The Multi-disciplinary Pain Medicine Fellowship
Up until about thirty years ago, chronic pain was a diagnosis without a specialist. Patients with disabling pain sought help from primary care physicians and specialists. Once the battery of diagnostic tests was exhausted, or after an exploratory surgical procedure, the pain persisted and the referral to another physician some-times was the only remaining action. Depression, suicide and drug addiction from doctor shopping were an all-to-common sequelae.
Within anesthesiology, a number of physicians with an interest in regional anesthesia and acute pain turned their attention to several serious chronic pain diagnoses. Limited success in a few cases led to other attempts and further investigation by these anesthesiologists demonstrated improvement in the lives of people disabled by headache, reflex sympathetic dystrophy, herpetic neuralgia, and back pain. New diagnostic tools (e.g. thermography) and procedures (differential block, stellate ganglion block) complemented the traditional treatment, and spurred interest in the development of others (celiac plexus block, neurolytic block, epidural steroids).
Three decades later, pain medicine—as a recognized entity and, in part, based on procedural reimbursement—receives a high level of interest by providers. When there were a limited number of providers, the question of credentials was moot. With an ever-increasing array of physicians declaring skill, the questions become: Who gets reimbursed and who gets hospital privileges for invasive procedures? One obvious answer is pain medicine fellowship training. But there is competition from specialties with overlapping expertise (neurology, neurosurgery) and exposure to the patients (psychiatry, addiction, physical medicine). Another increasing category is the physician who has attended a hands-on or cadaver workshop in order to begin to perform invasive pain procedures.

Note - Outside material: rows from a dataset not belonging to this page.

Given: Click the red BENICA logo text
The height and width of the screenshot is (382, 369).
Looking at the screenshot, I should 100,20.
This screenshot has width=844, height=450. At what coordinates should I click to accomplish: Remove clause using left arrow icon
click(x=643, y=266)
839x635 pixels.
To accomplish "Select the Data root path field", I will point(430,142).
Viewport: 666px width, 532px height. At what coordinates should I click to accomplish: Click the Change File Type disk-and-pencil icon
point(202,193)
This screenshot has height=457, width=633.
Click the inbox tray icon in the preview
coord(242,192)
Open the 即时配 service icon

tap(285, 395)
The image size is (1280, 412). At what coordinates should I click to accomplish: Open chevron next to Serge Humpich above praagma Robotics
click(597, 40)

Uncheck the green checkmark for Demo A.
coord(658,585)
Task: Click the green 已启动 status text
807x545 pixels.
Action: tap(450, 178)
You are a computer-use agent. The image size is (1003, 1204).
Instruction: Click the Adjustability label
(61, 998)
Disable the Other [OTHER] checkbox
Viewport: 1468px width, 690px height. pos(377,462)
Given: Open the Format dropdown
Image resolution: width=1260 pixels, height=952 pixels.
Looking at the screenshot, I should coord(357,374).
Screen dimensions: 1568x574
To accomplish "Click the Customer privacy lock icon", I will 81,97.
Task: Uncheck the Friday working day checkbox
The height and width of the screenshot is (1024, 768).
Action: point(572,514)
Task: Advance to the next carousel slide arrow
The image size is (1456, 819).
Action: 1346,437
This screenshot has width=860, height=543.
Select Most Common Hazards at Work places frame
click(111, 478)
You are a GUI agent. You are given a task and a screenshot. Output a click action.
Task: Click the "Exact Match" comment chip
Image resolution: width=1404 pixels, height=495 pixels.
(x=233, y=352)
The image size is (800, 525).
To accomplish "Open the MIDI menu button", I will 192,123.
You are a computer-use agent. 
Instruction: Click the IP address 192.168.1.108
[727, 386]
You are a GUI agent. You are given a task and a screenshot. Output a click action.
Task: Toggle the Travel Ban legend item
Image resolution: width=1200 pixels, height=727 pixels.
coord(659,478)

The outcome from the increase in providers is difficult to measure. Indirect measures include increasing litigation for adverse outcomes, and the steady increase in the cost of malpractice insurance for anesthesiologists who practice pain medicine for part or all of their practice. Two decades ago, the malpractice policy cost was substantially lower for pain procedures compared to operating room anesthesia. Now, the policy for the anesthesiologist who practices pain medicine is substantially more expensive, driven by the number and size of claims for adverse outcomes related to invasive pain procedures.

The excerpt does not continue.